### WORK REQUIRED
Set down exactly the lines below, starting at the one that contains "Viewport: 1911px width, 856px" and ending at the one that contains "Image resolution: width=984", with both of those lines included and nothing else.

### STORED DATA
▼

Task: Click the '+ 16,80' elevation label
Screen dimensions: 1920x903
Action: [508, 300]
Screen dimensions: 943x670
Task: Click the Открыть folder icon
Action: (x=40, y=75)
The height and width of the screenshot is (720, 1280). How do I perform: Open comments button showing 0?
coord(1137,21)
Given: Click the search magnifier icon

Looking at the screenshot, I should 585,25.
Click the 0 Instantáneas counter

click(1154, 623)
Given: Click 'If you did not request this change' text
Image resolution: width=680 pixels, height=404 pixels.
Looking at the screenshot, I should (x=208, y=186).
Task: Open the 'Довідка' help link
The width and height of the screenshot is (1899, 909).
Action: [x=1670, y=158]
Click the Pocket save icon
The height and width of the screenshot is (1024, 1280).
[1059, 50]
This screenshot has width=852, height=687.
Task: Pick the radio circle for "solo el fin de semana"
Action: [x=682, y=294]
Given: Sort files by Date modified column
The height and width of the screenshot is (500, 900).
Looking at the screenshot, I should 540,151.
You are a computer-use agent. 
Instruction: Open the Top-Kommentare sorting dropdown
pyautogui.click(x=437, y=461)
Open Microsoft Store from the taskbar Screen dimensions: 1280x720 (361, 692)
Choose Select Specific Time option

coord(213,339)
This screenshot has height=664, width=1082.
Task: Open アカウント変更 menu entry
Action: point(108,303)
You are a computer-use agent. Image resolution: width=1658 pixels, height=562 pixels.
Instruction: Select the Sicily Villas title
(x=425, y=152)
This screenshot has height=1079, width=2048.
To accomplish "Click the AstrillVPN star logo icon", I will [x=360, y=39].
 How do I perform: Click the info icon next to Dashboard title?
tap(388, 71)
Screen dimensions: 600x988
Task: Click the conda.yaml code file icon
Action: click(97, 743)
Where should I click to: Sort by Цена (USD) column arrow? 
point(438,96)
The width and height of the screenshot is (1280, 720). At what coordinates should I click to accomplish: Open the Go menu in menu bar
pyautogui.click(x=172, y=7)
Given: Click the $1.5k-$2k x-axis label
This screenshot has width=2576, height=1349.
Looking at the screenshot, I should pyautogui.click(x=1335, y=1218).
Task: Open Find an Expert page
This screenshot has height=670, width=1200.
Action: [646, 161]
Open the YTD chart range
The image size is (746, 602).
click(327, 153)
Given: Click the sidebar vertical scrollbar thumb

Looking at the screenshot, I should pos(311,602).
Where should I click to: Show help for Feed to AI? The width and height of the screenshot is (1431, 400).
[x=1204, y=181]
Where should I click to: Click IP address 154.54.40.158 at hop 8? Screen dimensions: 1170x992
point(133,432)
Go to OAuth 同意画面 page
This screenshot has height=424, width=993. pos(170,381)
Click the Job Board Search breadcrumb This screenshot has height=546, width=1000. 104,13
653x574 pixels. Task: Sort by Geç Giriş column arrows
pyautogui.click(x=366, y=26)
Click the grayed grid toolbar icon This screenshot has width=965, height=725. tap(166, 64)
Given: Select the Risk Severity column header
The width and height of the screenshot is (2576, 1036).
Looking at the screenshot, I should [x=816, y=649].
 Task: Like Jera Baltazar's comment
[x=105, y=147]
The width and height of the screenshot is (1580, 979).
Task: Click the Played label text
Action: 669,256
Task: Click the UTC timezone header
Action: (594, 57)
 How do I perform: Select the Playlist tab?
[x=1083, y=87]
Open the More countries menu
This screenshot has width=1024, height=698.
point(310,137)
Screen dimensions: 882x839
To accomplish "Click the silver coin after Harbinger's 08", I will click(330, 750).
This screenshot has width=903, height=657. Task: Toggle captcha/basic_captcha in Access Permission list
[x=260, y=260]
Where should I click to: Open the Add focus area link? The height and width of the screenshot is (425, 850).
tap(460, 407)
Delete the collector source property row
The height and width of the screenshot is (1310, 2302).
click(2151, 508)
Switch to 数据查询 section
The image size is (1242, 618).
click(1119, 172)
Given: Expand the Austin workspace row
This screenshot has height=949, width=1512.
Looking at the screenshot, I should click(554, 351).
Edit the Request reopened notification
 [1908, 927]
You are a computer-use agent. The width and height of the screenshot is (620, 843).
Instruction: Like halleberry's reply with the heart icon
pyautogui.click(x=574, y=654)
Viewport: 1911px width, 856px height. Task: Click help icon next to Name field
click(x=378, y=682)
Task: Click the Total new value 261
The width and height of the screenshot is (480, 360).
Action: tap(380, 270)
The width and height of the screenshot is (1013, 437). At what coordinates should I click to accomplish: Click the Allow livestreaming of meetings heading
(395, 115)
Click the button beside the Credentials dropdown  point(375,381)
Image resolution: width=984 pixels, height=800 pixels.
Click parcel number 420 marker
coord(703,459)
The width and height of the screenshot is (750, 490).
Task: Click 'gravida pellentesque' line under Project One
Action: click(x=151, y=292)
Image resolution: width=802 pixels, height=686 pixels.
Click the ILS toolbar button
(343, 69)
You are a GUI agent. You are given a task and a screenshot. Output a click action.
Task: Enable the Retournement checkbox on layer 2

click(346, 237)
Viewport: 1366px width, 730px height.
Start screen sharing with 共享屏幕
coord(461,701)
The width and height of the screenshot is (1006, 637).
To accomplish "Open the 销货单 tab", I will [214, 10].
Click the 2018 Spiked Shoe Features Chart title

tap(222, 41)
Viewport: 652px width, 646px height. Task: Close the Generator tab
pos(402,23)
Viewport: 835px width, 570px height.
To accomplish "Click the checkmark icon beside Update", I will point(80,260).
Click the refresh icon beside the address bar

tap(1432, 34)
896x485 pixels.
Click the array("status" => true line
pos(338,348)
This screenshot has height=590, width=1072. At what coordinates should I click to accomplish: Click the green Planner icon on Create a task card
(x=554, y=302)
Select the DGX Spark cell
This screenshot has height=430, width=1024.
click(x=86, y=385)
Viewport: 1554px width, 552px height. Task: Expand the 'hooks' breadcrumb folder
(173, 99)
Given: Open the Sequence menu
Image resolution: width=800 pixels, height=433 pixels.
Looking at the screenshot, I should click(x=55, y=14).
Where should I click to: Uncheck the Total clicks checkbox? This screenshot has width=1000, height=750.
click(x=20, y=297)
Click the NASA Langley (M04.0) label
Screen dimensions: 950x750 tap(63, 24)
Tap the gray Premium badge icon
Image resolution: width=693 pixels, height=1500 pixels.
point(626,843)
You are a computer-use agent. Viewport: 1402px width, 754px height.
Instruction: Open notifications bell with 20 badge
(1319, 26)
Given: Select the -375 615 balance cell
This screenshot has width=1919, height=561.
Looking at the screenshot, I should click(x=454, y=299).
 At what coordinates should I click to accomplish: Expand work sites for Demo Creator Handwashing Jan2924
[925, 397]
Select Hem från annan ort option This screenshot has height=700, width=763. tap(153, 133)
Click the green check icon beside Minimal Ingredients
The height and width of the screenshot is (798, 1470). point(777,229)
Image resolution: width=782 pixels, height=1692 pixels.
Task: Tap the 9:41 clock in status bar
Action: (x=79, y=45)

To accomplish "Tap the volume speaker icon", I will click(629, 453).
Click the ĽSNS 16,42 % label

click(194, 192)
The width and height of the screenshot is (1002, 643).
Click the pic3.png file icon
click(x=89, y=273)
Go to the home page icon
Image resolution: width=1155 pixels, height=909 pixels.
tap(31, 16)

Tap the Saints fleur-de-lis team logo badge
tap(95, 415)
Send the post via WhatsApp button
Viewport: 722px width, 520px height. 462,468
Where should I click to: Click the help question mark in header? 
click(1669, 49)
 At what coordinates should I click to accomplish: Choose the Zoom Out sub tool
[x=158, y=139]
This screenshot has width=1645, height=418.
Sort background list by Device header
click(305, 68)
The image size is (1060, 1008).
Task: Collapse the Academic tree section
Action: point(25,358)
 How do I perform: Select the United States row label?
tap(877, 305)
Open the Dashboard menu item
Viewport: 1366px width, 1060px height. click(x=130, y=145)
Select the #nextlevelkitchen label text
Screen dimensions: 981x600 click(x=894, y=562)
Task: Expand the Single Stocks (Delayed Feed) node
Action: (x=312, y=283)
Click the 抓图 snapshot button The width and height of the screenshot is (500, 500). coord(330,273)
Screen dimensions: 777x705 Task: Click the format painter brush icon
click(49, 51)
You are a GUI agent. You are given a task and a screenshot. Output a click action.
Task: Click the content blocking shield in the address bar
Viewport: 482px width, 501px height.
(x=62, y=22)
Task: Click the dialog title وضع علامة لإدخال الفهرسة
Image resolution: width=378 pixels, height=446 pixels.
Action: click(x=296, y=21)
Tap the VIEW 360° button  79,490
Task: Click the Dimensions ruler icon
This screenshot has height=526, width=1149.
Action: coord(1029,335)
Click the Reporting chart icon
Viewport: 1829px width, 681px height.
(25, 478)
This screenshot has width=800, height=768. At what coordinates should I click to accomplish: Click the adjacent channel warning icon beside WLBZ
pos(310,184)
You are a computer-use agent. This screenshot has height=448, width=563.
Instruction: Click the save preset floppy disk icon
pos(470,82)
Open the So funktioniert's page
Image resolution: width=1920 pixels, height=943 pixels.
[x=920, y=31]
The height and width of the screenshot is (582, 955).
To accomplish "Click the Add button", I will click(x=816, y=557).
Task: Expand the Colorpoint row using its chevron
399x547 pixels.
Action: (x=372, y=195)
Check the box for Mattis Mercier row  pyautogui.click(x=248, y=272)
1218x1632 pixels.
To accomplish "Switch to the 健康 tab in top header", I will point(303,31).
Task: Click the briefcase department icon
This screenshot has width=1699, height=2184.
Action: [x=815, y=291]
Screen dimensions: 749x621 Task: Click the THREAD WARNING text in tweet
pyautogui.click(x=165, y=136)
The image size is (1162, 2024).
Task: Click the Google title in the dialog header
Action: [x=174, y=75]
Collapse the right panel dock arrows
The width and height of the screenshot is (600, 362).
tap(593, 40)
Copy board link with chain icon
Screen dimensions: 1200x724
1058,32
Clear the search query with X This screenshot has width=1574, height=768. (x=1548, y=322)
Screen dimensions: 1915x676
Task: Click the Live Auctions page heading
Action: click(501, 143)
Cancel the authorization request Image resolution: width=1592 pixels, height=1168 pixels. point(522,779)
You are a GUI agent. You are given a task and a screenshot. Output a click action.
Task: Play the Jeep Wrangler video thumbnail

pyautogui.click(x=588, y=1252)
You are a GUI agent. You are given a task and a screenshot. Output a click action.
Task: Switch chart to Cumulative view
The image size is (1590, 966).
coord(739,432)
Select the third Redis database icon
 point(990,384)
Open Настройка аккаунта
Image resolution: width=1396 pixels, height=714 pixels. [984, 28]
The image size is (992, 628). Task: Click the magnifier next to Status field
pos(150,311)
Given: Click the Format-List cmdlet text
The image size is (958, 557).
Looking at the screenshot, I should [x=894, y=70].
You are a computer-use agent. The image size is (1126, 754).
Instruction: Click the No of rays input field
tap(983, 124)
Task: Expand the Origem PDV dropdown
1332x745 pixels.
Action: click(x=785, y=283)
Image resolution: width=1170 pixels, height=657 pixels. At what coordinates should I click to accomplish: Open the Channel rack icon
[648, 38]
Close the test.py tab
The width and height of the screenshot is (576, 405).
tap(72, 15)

▲

### REPLY
Viewport: 1911px width, 856px height. Task: Click help icon next to Name field
click(x=378, y=682)
Task: Click the Total new value 261
The width and height of the screenshot is (480, 360).
Action: tap(380, 270)
The width and height of the screenshot is (1013, 437). At what coordinates should I click to accomplish: Click the Allow livestreaming of meetings heading
(395, 115)
Click the button beside the Credentials dropdown  point(375,381)
Image resolution: width=984 pixels, height=800 pixels.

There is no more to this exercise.